金黄色葡萄球菌蛋白 A（Staphylococcal proteinA, SPA）、链球菌（C 和 G 群）蛋白 G（Streptococcal protein G, SPG）和大消化链球菌蛋白 L（Peptostreptococcus protein L, PPL）是典型的免疫球蛋白结合蛋白。它们能结合大多数哺乳动物的免疫球蛋白，但结合方式和结合谱不同。三种蛋白可以优势互补，不仅有更好的结合能力，还具有更广的结合谱，有很好的应用前景。

应用^[2]

蛋白 A、蛋白 G、蛋白 L 都是免疫球蛋白结合分子，这类分子对哺乳动物Ig上的特殊位点表现出很强的亲和性。尽管这些分子的精确功能还没有完全为人们所知，但它在细菌的致病性方面扮演着重要的角色。常见的细菌病原体金黄色葡萄球菌产生一个 42KDa 的毒力因子蛋白 A（SPA），包含五个高度同源性的胞外 Ig 结合区域即 E、D、A、B 和 C。
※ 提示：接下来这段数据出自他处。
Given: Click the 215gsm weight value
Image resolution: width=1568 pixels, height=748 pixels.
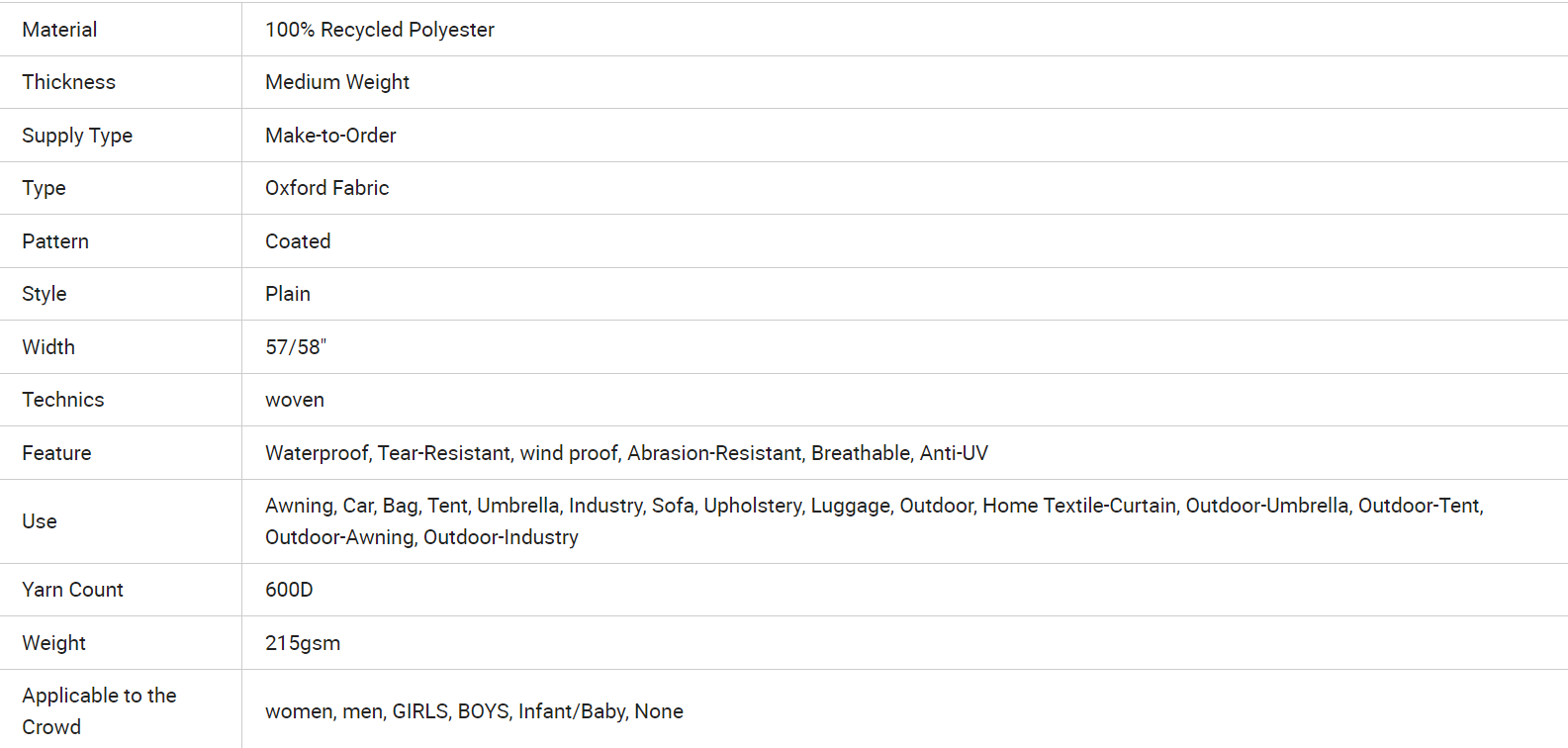Looking at the screenshot, I should tap(303, 643).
链球菌蛋白 G(SPG)包含两个到三个结合哺乳动物 Ig 恒定区 Fc 部位的结构域。与蛋白 A 和蛋白 G 不同，蛋白 L(PPL)只结合哺乳动物κ型 Ig 轻链。三种蛋白在结构和功能上有相似和不同之处，每种蛋白都不能单独和所有哺乳动物 Ig 结合。蛋白 A，蛋白 G，蛋白 L 的单个结构域已被证实有结合Ig的功能。

重组Protein A/G/L基因构建目的^[2]

Protein A/G/L  Ig 结合蛋白（SPA、SPG、PPL）可结合多种哺乳动物的 Ig，据此原理已开发出商品化的可检测多物种的布鲁氏菌病 ELISA。口蹄疫可感染多种有蹄类哺乳动物，并且现在也需要一种能够同时检测多种动物口蹄疫感染的通用 ELISA 方法。 

研究旨在将 SPA、SPG和 PPL 的单结构域基因优化、人工合成，使其在大肠杆菌中实现可溶性融合串联表达，将优选出的重组蛋白纯化、标记，标记产物经 Western blot、ELISA 检测，可与多物哺乳动物免疫球蛋白结合，可作为哺乳动物血清学检测中的通用抗体，替代抗免疫球蛋白抗体运用到哺乳动物抗体检测方法中，并建立一种多物种通用口蹄疫检测方法。不但实现对牛、猪、羊、鹿口蹄疫感染进行通用检测，还为多种动物共患传染病的监测和防控提供方便、可靠的技术支持。

参考文献

[1] 串联表达蛋白Ａ／Ｇ／ＬＩｇ结合结构域及其在口蹄疫鉴别诊断中的应用

[2] YANG HUA, CAO JIE, LI LIAN-QING et al. Evolutional selection of a combinatorial phagelibrary displaying randomly-rearranged various single domains of immunoglobulin (Ig)-binding proteins (IBPs) with four kinds of Ig molecules[J]. BMC Microbiology, 2008, 8（137）:1471-1478.